When I was a kid there was this thing where when you bought a game, it came with a little book what taught you how to press A to jump.
In the Atari age, you had to have these to even understand what was happening in the game, and what you were supposed to do.
It's important to know which blob of color you are after all.
I never really played in back then, though. I was too young. My first console was a Sega Master System. By that time, graphics were good enough that you could at least get a decent idea what the sprites were and what the game expected you to do.
Also, it was about this time that games began to have tutorials, in-game instructions on how to actually play them (the history of tutorials would probably be a really cool subject to write on sometime, actually).
As a result, the instruction booklet changed. It stopped focusing on how to play the game and became more of a supplement to it. In those days there was no internet you could hop on to learn more about the extended lore of the enemies and locations in the game.
For most games at that time what you saw was all you got.

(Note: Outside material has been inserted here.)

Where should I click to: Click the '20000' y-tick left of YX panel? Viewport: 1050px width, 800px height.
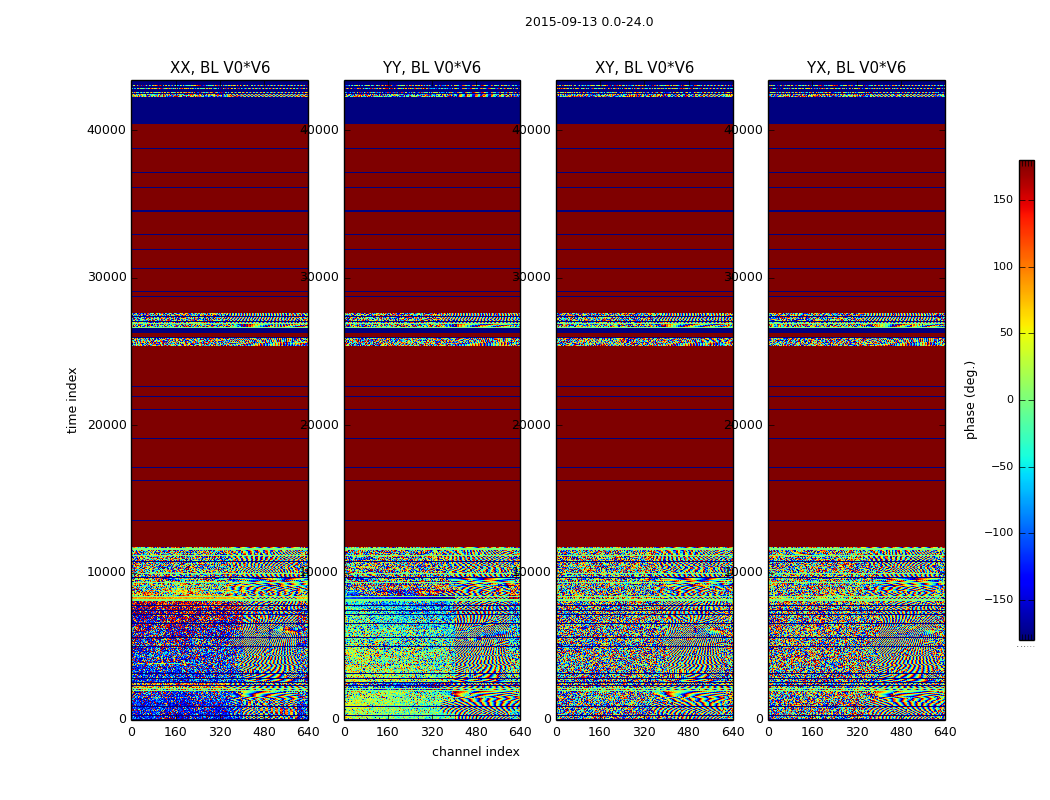click(x=744, y=424)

It was only through the Legend of Zelda's booklet that we knew anything at all about Hyrule, what the shiny triangles we seemed to want so badly were, or even what to call an Octorok.

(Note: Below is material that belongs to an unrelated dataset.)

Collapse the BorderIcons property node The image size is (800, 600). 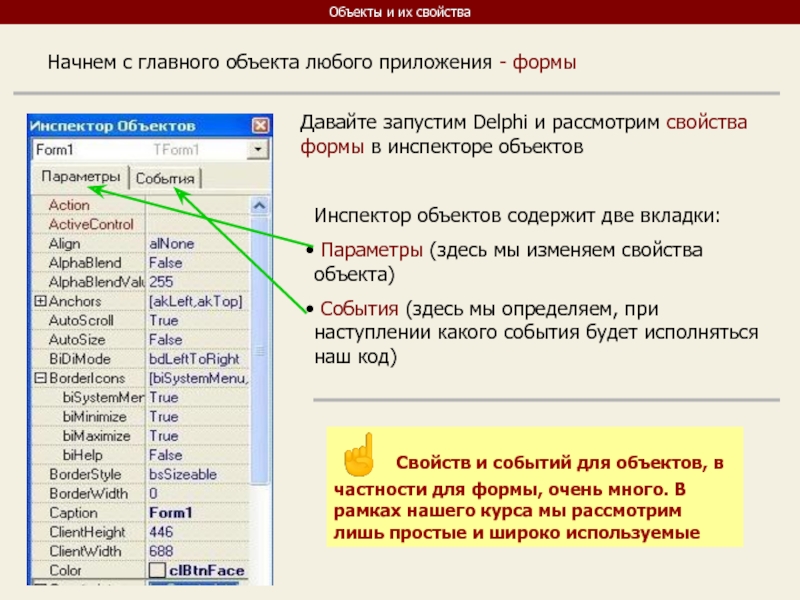[x=40, y=378]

Ok, that one we should have been able to piece together.
Details like the fact that Birdo from Mario 2 is a dude or the code to your submarine in Startropics just weren't in the game.

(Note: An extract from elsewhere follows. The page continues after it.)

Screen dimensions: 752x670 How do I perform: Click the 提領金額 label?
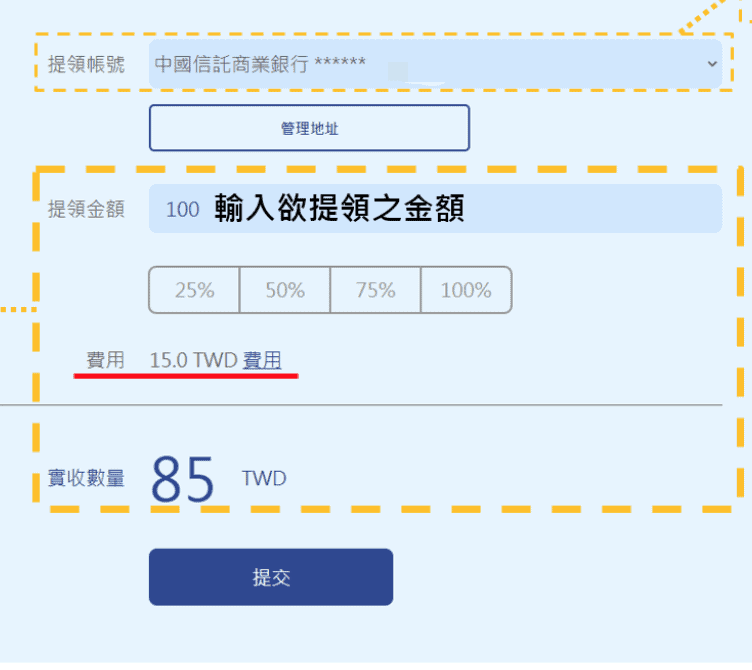86,209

As time passed more and more of this ended up in the game, until the manuals became nothing but a place to put the controls (which are, of course, also in the game these days) in case you wanted to learn how to play your game when you didn't have access to it, for some reason.
Pc games, though, were different. Instruction booklets for computer games weren't just designed to teach the game or provide background information, but often were used as a kind of copy projection. Of course, they did their best to hide that fact.
Where in Time is Carmen Sandiego came with an encyclopedia for this purpose, Monkey Island had a decoder wheel with pirate faces, and King's Quest 3 had the recipes for its spells in the manual (and killed you if you made any mistakes) .
As a result of their utility perhaps, PC games brought the art of the manual to its apex.
The best game manual ever made has to be the booklet for Fallout 1. It is presented as a wasteland survival guide and even contains survival recipes in the back.
I actually own a copy of that manual, and it is my most prized gaming possession. It is the perfect summation of everything I love about games, story based while still mechanically rich.
All my game manuals are stuffed in a box right now, awaiting the day I have the room to display them once again. On that day, the fallout manual will be front and center.